We’ll need to access the JWT which Dynamic sends back after a user has logged in so that we can co-ordinate with NextAuth. To do this we’ll use one of the events which Dynamic provides. Back in the dynamic-wrapper.ts file we’ll adjust the settings object passed to DynamicContextProvider as a prop to the following: 
// app/components/dynamic-wrapper.ts

...

<DynamicContextProvider
   settings={{
        environmentId: process.env.NEXT_PUBLIC_DYNAMIC_ENVIRONMENT_ID,
        walletConnectors: [EthereumWalletConnectors],
        events: {
          onAuthSuccess: async (event) => {
            const authToken = getAuthToken();

            const csrfToken = await getCsrfToken();

            fetch("/api/auth/callback/credentials", {
              method: "POST",
              headers: {
                "Content-Type": "application/x-www-form-urlencoded",
              },
              body: `csrfToken=${encodeURIComponent(
                csrfToken
              )}&token=${encodeURIComponent(authToken)}`,
            })
              .then((res) => {
                if (res.ok) {
                  console.log('LOGGED IN', res);
                  // Handle success - maybe redirect to the home page or user dashboard
                } else {
                  // Handle any errors - maybe show an error message to the user
                  console.error("Failed to log in");
                }
              })
              .catch((error) => {
                // Handle any exceptions
                console.error("Error logging in", error);
              });
          },
        },
      }}
>
...
Note that we’re using the getCsrfToken function which NextAuth provides.

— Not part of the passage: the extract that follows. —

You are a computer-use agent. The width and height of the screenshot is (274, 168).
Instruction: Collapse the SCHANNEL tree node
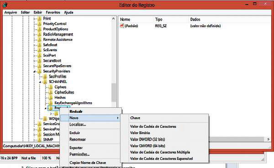(x=40, y=82)
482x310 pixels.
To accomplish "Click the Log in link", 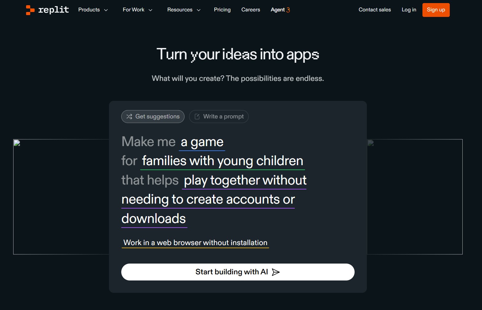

This is important because NextAuth uses CSRF tokens to prevent CSRF attacks.

Token Scopes

A JWT token supports the concept of scopes, which are used to define the permissions that the token has. Dynamic uses various scopes to identify limitations for a token. The most common and important scope value is requiresAdditionalAuth which signifies that the token requires MFA to be completed before the token is considered valid and the user is fully authenticated. Our SDK handles this for the frontend, but for the backend you will need to check this scope and handle it accordingly. To do this, you can add a check for the requiresAdditionalAuth scope in the authorize function in the auth.ts file: 
// ./auth.ts
...
    async authorize(
        credentials: Partial<Record<"token", unknown>>,
        request: Request
      ): Promise<User | null> {
        const token = credentials.token as string; // Safely cast to string; ensure to handle undefined case
        if (typeof token !== "string" || !token) {
          throw new Error("Token is required");
        }
        const jwtPayload = await validateJWT(token);

        if (jwtPayload) {
          
          // Transform the JWT payload into your user object
          const user: User = {
            id: jwtPayload.sub, // Assuming 'sub' is the user ID
            name: jwtPayload.name || "", // Replace with actual field from JWT payload
            email: jwtPayload.email || "", // Replace with actual field from JWT payload
            scopes: jwtPayload.scopes || [], // Add the scopes to the user object
            // Map other fields as needed
          };
          return user;
        } else {
          return null;
        }
      }
...
Alternatively, you can return null if you do not want to handle the token with the requiresAdditionalAuth scope.

Run the example

npm run dev
You should now see a “Connect your wallet” button in the header, which you can use to log in with a wallet etc. Once you’ve logged in you should see “LOGGED IN” in the browser console.

Going further

You’ll see in auth.js that we are assigning certain JWT fields to a user object. You can add any fields you want to this object, and then access them in your pages via the useSession hook.